The room, which all those years ago, the first time I entered it, had transmitted a careless kind of warmth, now seemed suffused with a stultifying air of hopelessness. It felt like the concentrated source of what it was in Marion that I wanted to leave, and it occurred to me that maybe I had only come here to reinforce the decision to do so.

I sat down at the table. In front of me stood a jar of Morgan-Mackie’s with the lid off — perhaps the meal had been breakfast as well — although it had been my idea to launch the campaign promoting marmalade as the bitter/sweet flavour to go with any meal at any time; breaking down the tradition of marmalade as a breakfast-only food. Perhaps it had worked on Ruby. The notion that Ruby could be swayed gave me heart, and yet, if I had not already believed this possible why had I come? Ruby and I had long ago come to terms with ‘understanding’ one another, at least that was what I hoped and needed to believe. There was, I felt, the possibility of trust between us, and some sort of pact, but I had to be sure.

To have any hope of certainty where Ruby was concerned was perhaps somewhat asinine. There may appear to be a strong degree of predictability in what she does, but at close quarters she has always seemed to me totally unpredictable. After Paul’s birth and the heavy indictment she hurled at me with all the force of indignant mother-in-lawhood, her attitude changed again in the following months. My resignation from Parkin’s Prams, hastily written and delivered in an unbalanced mood of destruction, was, somewhat to my chagrin, accepted without discussion by Dorothy Parkin. Much later, after I had left and eventually come through the early struggle to succeed on my own, Dorothy, whom I had come to view as a friend as much as an employer, did explain the reason for her early acceptance of my departure.

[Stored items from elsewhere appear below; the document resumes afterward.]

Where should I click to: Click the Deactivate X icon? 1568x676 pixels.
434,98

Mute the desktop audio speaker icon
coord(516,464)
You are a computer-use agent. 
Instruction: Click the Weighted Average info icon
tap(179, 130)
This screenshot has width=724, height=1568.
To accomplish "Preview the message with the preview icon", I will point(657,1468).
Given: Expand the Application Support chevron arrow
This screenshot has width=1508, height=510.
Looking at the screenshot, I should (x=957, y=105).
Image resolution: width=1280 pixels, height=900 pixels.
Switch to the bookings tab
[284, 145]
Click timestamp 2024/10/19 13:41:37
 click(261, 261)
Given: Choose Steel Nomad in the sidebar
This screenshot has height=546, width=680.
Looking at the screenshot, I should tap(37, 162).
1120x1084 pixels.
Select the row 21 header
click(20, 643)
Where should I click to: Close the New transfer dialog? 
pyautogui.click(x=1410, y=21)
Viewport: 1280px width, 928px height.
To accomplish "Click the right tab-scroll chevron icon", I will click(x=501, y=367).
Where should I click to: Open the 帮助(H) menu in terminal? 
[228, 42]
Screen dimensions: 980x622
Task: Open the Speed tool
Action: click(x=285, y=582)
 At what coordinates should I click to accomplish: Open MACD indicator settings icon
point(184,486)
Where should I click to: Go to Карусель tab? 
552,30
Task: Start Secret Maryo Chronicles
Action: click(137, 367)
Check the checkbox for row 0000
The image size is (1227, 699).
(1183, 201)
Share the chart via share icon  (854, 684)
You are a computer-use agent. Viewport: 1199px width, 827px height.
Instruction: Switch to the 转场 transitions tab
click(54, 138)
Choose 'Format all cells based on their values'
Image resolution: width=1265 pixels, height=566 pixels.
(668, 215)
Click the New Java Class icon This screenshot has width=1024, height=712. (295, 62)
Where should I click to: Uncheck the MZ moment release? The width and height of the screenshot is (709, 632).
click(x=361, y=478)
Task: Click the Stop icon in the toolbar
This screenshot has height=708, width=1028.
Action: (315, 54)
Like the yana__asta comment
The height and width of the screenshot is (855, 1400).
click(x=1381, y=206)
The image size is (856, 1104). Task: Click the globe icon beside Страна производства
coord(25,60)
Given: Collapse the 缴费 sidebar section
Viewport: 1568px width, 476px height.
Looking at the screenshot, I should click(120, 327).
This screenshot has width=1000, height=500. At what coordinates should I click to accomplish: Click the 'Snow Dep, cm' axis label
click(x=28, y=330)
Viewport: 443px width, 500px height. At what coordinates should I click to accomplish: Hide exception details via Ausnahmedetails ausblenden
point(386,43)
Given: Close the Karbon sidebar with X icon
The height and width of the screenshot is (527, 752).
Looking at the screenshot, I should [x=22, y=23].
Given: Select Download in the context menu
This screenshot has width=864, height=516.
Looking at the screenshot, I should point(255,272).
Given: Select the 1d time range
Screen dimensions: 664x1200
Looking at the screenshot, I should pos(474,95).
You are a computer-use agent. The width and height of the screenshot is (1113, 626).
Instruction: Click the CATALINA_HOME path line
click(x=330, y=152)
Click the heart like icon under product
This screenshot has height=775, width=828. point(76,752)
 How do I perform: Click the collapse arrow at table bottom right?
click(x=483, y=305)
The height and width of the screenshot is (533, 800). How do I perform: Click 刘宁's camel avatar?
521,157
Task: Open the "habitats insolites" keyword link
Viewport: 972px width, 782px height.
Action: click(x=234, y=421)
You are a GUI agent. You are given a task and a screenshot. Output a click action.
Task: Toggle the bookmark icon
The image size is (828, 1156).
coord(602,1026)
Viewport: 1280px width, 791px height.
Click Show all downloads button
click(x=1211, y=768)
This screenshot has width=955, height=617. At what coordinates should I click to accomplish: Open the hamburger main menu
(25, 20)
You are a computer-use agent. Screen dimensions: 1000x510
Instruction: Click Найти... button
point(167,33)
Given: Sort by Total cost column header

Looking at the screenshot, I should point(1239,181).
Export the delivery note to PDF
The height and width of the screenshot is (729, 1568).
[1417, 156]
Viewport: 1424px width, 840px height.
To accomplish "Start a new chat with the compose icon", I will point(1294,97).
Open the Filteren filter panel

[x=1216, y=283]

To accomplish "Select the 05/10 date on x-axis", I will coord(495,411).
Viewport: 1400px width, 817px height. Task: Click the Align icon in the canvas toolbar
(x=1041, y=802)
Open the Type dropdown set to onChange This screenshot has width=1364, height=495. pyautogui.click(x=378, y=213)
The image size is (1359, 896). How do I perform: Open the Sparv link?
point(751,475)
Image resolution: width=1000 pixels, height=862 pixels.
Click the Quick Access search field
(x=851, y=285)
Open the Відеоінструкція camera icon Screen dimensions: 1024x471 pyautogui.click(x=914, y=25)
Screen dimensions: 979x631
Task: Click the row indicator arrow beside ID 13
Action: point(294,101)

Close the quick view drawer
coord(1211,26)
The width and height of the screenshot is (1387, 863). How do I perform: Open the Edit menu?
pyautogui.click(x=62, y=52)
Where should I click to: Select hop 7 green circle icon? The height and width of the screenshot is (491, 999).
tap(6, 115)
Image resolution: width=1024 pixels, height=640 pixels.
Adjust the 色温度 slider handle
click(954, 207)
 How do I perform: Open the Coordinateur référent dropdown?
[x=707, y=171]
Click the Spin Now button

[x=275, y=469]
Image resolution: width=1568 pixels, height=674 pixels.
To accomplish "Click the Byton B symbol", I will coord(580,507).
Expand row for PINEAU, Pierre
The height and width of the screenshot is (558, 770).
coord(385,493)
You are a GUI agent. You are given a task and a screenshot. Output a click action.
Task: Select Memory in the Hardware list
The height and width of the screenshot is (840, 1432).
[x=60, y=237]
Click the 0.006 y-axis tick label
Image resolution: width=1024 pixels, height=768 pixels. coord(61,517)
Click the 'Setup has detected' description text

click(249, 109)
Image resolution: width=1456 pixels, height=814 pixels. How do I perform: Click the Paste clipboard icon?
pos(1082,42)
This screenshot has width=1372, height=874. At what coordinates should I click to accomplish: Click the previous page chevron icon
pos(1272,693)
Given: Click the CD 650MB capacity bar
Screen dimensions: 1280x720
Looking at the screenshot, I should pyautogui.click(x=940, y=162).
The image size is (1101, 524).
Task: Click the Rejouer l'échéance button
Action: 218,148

‘It was time for you to strike out on your own, even though the timing itself may have been bad, and besides, no one can go on writing about prams for too long,’ she had said, presenting Marion and me with the new Parkin’s pushchair.

‘I always thought that maybe you’d upset someone in America,’ Marion said after she’d gone.

‘So did I, although it seemed all right at the time,’ I told her.

An uneasy calm existed between Marion and me as if we were putting off some undefined but inevitable crisis until a time when we would both be more able to cope with its consequences. Two months after Paul was born we had to leave the flat and move in with her family, the nightmare suddenly transformed into reality as Marion went back to her job with the newspaper and Ruby took over the daily care of our son.

Recrimination barely held back, mother and daughter rallied, stoically ‘Keeping things together’ in the face of wanton irresponsibility as they saw it on my part, while everything I had, every penny, went into my new venture, a headlong, obsessional investment in a hard to envisage future. It was six months before I got my first account, a plimsoll manufacturer in Northampton resentfully battling against cheap imports from Korea. He was equally resentful about having to waste any money on public relations but his advisers were adamant and my fees undercut everyone else’s, and this time the timing was right. Everyone started wearing jeans, and with them, variations on the plimsoll theme. As fashion took over, price was no longer the criterion and my client’s plimsolls became the expensive sneakers everyone wanted.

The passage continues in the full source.